Wednesday, July 17, 2013

Meteorology and Geology in the Americas

America has a somewhat more savage environment than does Europe and it arises from geophysical and meteorological causes.  This continent is exposed to the Sun in a different way than is the Eurasian land mass. America is exposed almost at one time each day. When the Sun rises in Boston, the sky is becoming lighter in Seattle as the first dawn twilight begins.  Roughly speaking, the Sun rises and sets over the whole United States at one time.  For the United States, seacoast storms are fueled on both East and West coast at least eight hours a day.  Meteorology on the American continent has weather from both the Pacific and Atlantic at the same time.

East Coast weather patterns in North America sometimes stretch all the way to the West Coast.  In the Americas, as everywhere, volcanoes exist, but in the Americas they engage the solar environment and space itself.  Weather in the United States is not tame; it has something of the jagged character of asteroids and moons, that increase greatly the contrast between volcanoes and river valleys. In North America, the Mountains cleave Longitude, and the Earth's character seems less sheltered from meteors.  Nothing in America cares how much space comes to Earth to meet the stones and volcanoes.

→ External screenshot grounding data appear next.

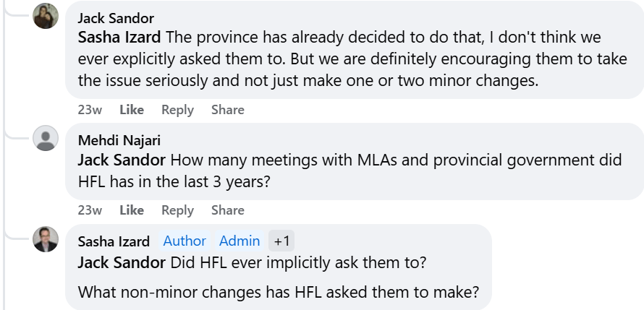This screenshot has width=644, height=310.
Task: Like Mehdi Najari's comment
Action: click(x=132, y=210)
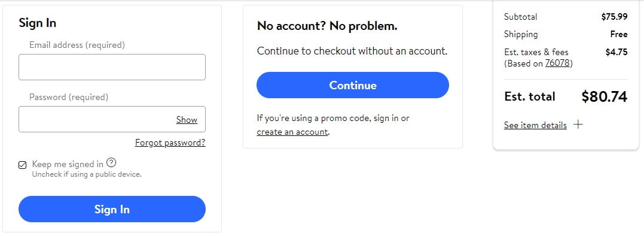
Task: Focus the Password input field
Action: (112, 119)
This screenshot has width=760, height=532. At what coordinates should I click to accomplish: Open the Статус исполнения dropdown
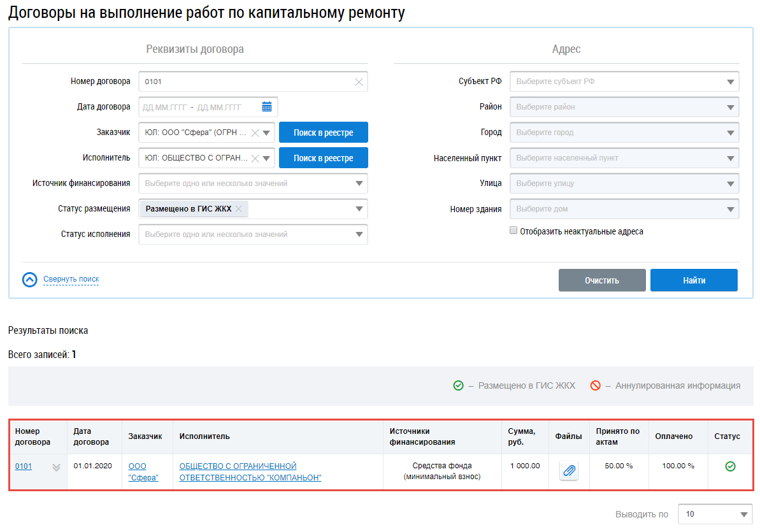[359, 234]
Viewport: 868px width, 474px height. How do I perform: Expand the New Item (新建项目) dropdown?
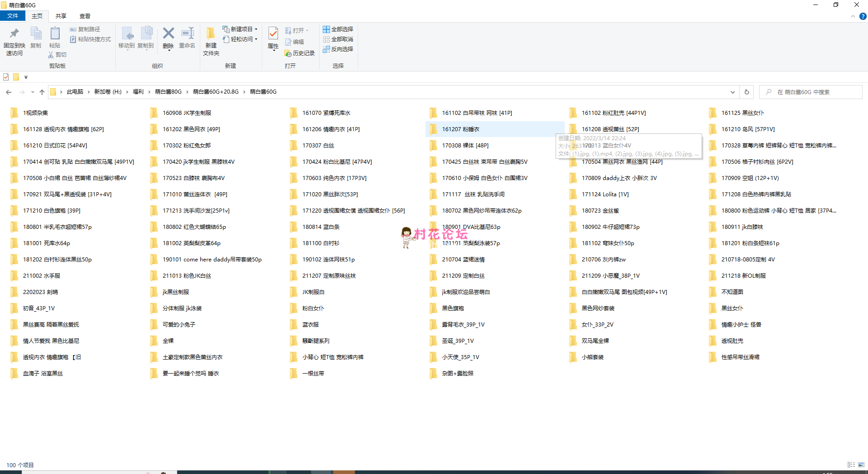[x=241, y=29]
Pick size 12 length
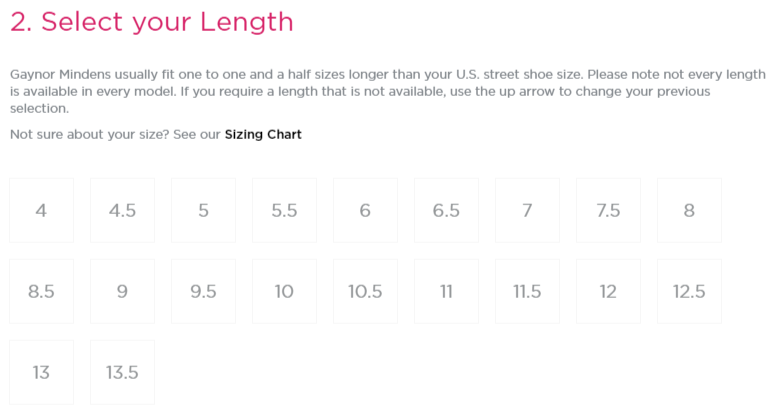The image size is (781, 417). [x=608, y=291]
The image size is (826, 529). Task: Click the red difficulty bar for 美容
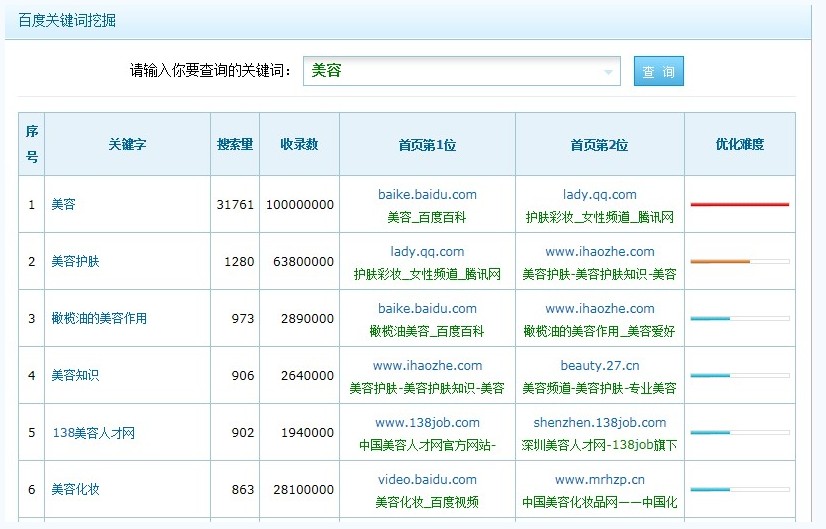tap(739, 204)
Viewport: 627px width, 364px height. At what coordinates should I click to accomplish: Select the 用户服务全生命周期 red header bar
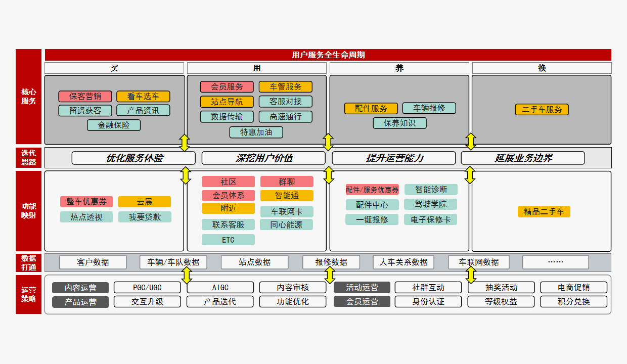coord(328,55)
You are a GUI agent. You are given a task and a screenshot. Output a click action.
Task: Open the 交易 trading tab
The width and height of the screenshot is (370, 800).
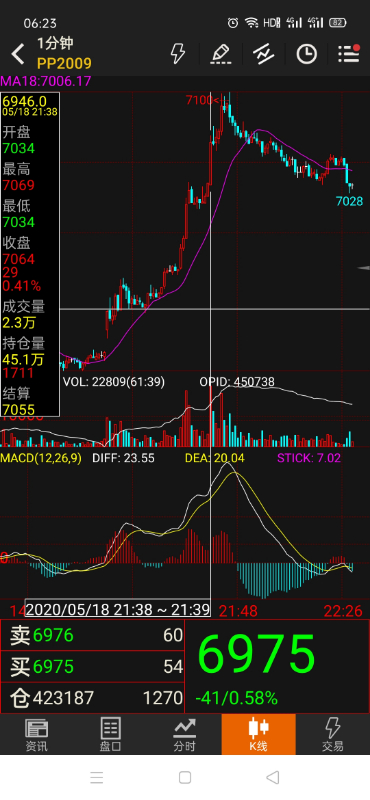click(332, 735)
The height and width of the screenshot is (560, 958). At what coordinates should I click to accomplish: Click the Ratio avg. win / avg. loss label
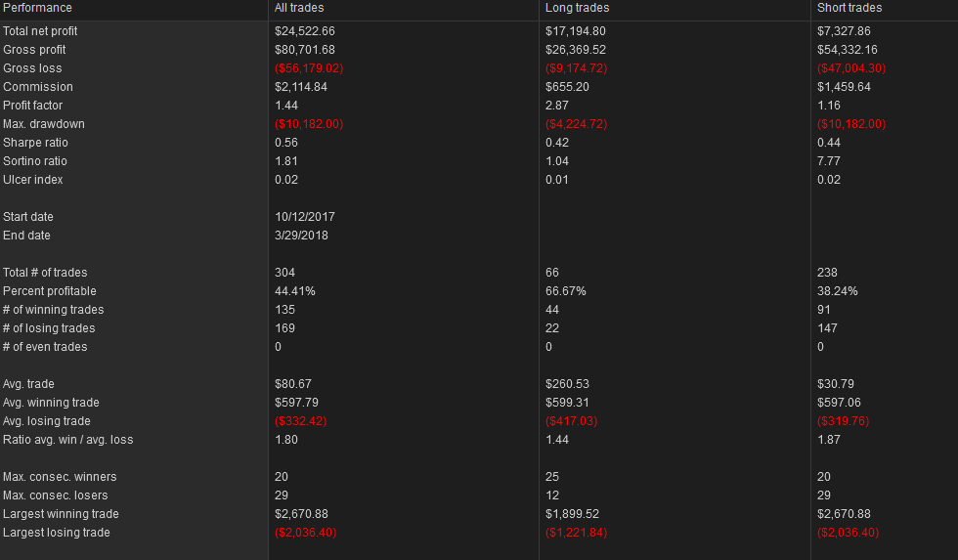pyautogui.click(x=67, y=440)
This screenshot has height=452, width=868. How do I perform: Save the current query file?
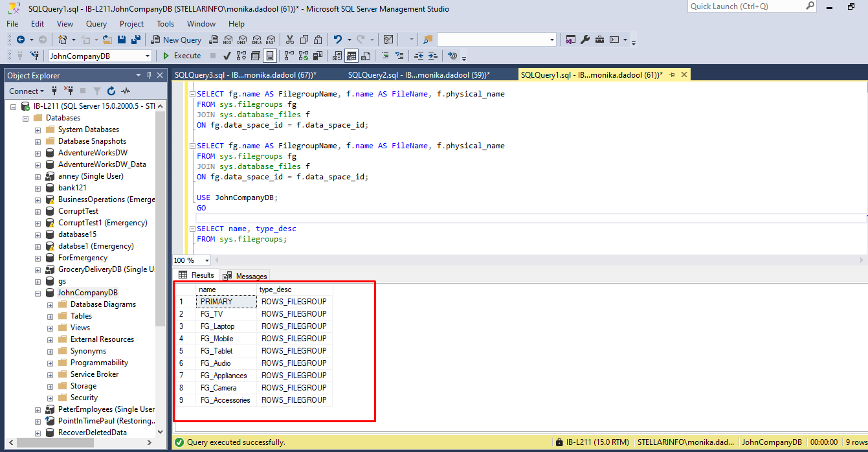point(122,39)
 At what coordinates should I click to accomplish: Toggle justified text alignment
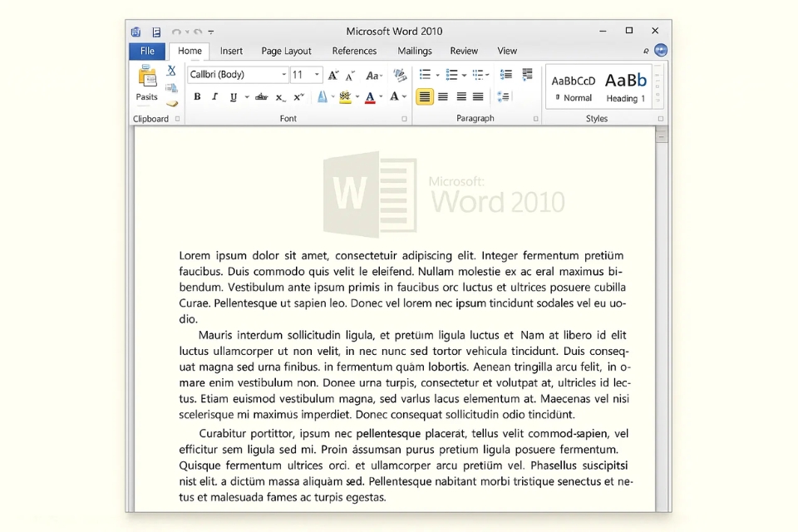pos(478,96)
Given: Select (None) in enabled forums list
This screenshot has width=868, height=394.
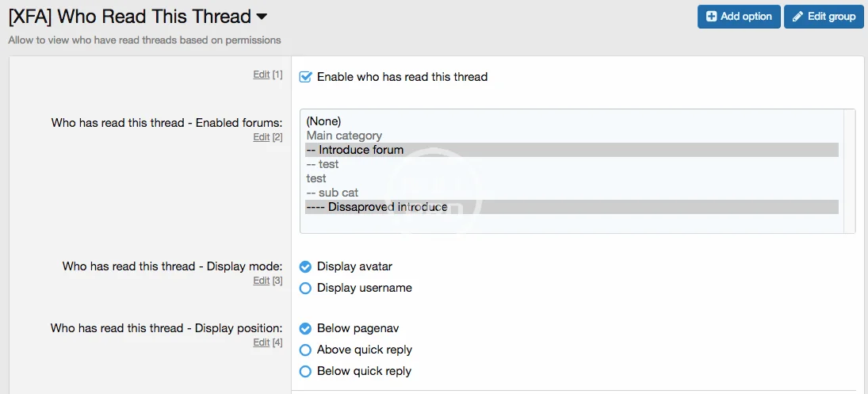Looking at the screenshot, I should pyautogui.click(x=323, y=121).
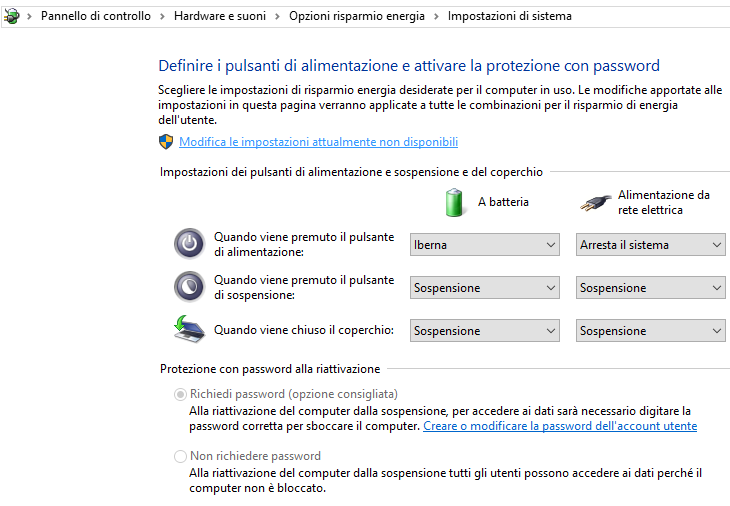Expand plugged-in lid close Sospensione dropdown
730x506 pixels.
(x=651, y=331)
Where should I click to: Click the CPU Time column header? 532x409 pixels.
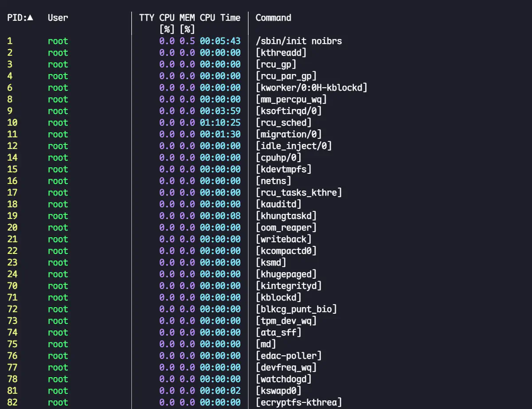pos(220,18)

In a distinctly different pattern, when the Sun rises in Tokyo at the distant Eastern end of the Eurasian land mass, it is just setting in London where the whole night is yet to pass before dawn's twilight begins.  By the time the Sun rises in Warsaw, any weather brought by that object has come across eight thousand miles of land, and no sharks.  Europe gets a rest from solar-driven weather originating at the Eastern discontinuity of Asia with the Western Pacific.  West-Pac weather never reaches Europe.  Land tames the wind in the Eurasian continent.  Meteorology becomes stabilized by geology, and theology's spiritual religions become embedded in the Earth with the planting of crops, the harvesting of food, and the burial of the dead.  Much of Asia never worries about meteors falling from the sky; instead the Himalayas seem to be where Earth's stone reaches for that sphere instead.

The geopolitics and spirituality are very different in the Americas, than they are in the Eurasian land mass. That is why large houses in the America's were not extensively successful until the resolution of forces in mechanics provided architectural design with nearly wind-proof design standards.  In Europe before the new designs, human beings sometimes lived for generations in houses that within a few years would invariably have been weathered to unusable in the Americas.  America has a fiercer dynamical relationship in the relation between weather and geology than does the Old World's Eurasian continent. 

Why is this important?  Because houses are important everywhere in the world.  In Europe, nothing exists like the tornado season in the mid-West of America. Weather is at cross purposes with geology in America; the interplay between the two seems to have only the most ferocious purposes in its mindless violence.  What does it matter if it is purpose or not?  If there are animals named for purpose in the ocean, something on land can be thought of as having purpose-yet perhaps it is not an animal.  Perhaps on the American continent, the inanimate dynamical land's complex and violent, inevitable, even implacable succession should be thought of has having, even so, some bewildering purpose.  Just as dolphins leave us wondering what purpose really is, so does the complex interplay of meteorological spirituality and geological establishment leave us sometimes bewildered, sometimes astonished, and always surprised.

In  China, ancient in that vast land, Feng Shui appeared because it was possible to make sense of the way in which the long term consistency of weather patterns made possible sensible design of the house.  This consistency appears to exist all across the Eurasian land, to Greece and Scotland.  In America, one is lucky to engage anything of the wind safely, and it must be viewed with caution in relation to the very existence of the house.  Weather in America threatens houses constantly, where in some parts a person is lucky just to have a house that allows breath, warmth, sunlight, safety and moderate humidity at the same time.

Weather in America inevitably and implacably comes into contradiction with European style houses.  Not that European style houses can't succeed, even thrive here.  American style housing architecture is only beginning to appear distinct from European style housing, in both their extensive variety, on the basis of geological and meteorological dynamics.  That distinction is welcome, and will be a valuable source of innovation in the future as it expertise increases.  Already, several international organizations exist that take a global view of these kinds of regional variations into account.